年龄是MDS预后的重要因素,但并没有列入IPSS评分当中,因为高龄常合并其他疾病,而合并症可能是影响预后的真正因素,这些都是需要在后续治疗中需要考虑的。此外,骨髓纤维化也是MDS预后的独立危险因素。

MDS预后极大地受到患者的本身特征(如年龄和合并症)的影响。IPSS很有价值,但尚不够精确的。WPSS和MDACC的方法提供了新的选择。MDS分子学发病机制及药物疗效的生物学预测标志继续研究将能为MDS预后判断给出新思路。

治疗

近年来,随着诊疗水平的提高,MDS治疗也有明显改善,但仍充满挑战。治疗的选择主要是基于患者的IPSS评分。IPSS评分为高危或中危-2(高风险)的患者,如果不接受治疗,中位生存期仅有大概12个月。这类患者治疗的主要目的是控制疾病进展,延长患者生存期,避免发展为急性髓系细胞白血病。相比之下,IPSS评分为低危或中危1(低风险)的患者,生存期较长,死亡的原因往往是合并了其他并发症,并非MDS本身导致患者死亡。因此,其治疗的主要目的是改善贫血,提高患者生活质量。但是,有研究表明,一些低危患者也可从治疗中获益。

异基因造血干细胞移植

异基因造血干细胞移植是目前可治愈高风险MDS唯一有效方法,可使35%-50%的患者长期无疾病生存,但异基因造血干细胞移植只适用于部分年轻患者。对于年龄大于70岁,一般情况较好的患者可接受降低强度的干细胞移植。

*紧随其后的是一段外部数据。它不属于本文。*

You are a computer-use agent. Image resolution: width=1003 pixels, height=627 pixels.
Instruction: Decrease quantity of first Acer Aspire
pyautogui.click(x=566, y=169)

大部分MDS患者合并有并发症或其他器官功能受损,从而导致治疗效果欠佳。异基因造血干细胞移植存在以下风险:1、希望长生存的患者移植的相关死亡率;2、晚期患者移植后复发的风险。是否需要移植,以及移植的最佳时机必须平衡上述两种风险。对于高危患者,无论是年龄<60岁、接受清髓性预处理移植,或老年患者接受非清髓性移植,与其他治疗方案相比,早期造血干细胞移植都可这类患者受益。相比之下,低危患者进行造血干细胞移植并不能获益。

化疗

造血干细胞移植前,如果患者骨髓中原始细胞比例较高,很大可能会复发。因此,对于骨髓中原始细胞比例较高的患者,干细胞移植前应进行细胞减灭术(化疗或去甲基化药物)。但到目前为止,还没有前瞻性的研究结果支持这一治疗方法。较强的化疗方案是包括蒽环类和阿糖胞苷的组合,大约40%-60%的患者可完全缓解。该方案目前也是治疗急性髓系细胞白血病的化疗方案。对于有不良预后异常核型患者,其完全缓解率和缓解时间均较短。

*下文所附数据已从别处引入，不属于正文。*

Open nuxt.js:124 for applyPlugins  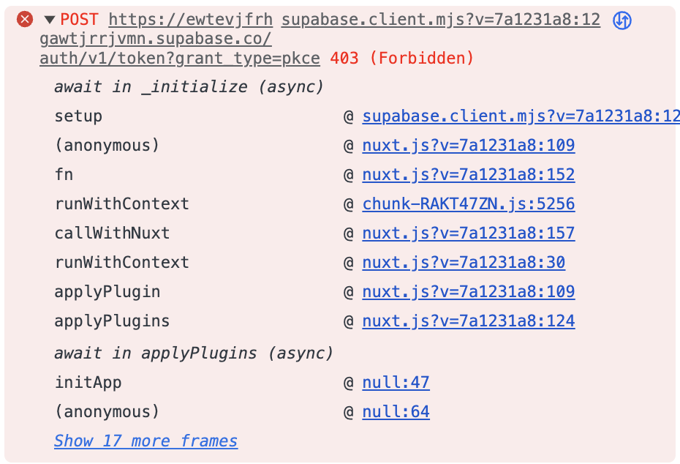[469, 321]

非药物组合(包括单药氟达拉滨、托泊替康、吉妥珠单抗、阿糖胞苷,含或不含G-CSF的方案),与经典的蒽环类药物加阿糖胞苷组合相比,可延长患者生存期。因此,对于年轻<65岁、细胞遗传学未发现异常、高危的MDS患者通常选用较强方案的化疗,可为异基因造血干细胞移植作准备。低剂量的阿糖胞苷(每天20mg/m2,14--21天)可使15%-20%的高危患者达到部分缓解或完全缓解,但并不能提高患者的生存期。该方案也仅在部分不含异常核型患者中有效。

去甲基化药物

该类药物目前已经成为高危MDS患者一线治疗方案,去甲基化药物目前包括地西他滨和阿扎胞苷。临床研究表明,阿扎胞苷对MDS患者有明确的疗效,与传统的治疗方案(包括支持治疗)相比,低剂量的阿扎胞苷可延长患者的生存期,且明显延缓MDS转为急性髓系细胞白血病。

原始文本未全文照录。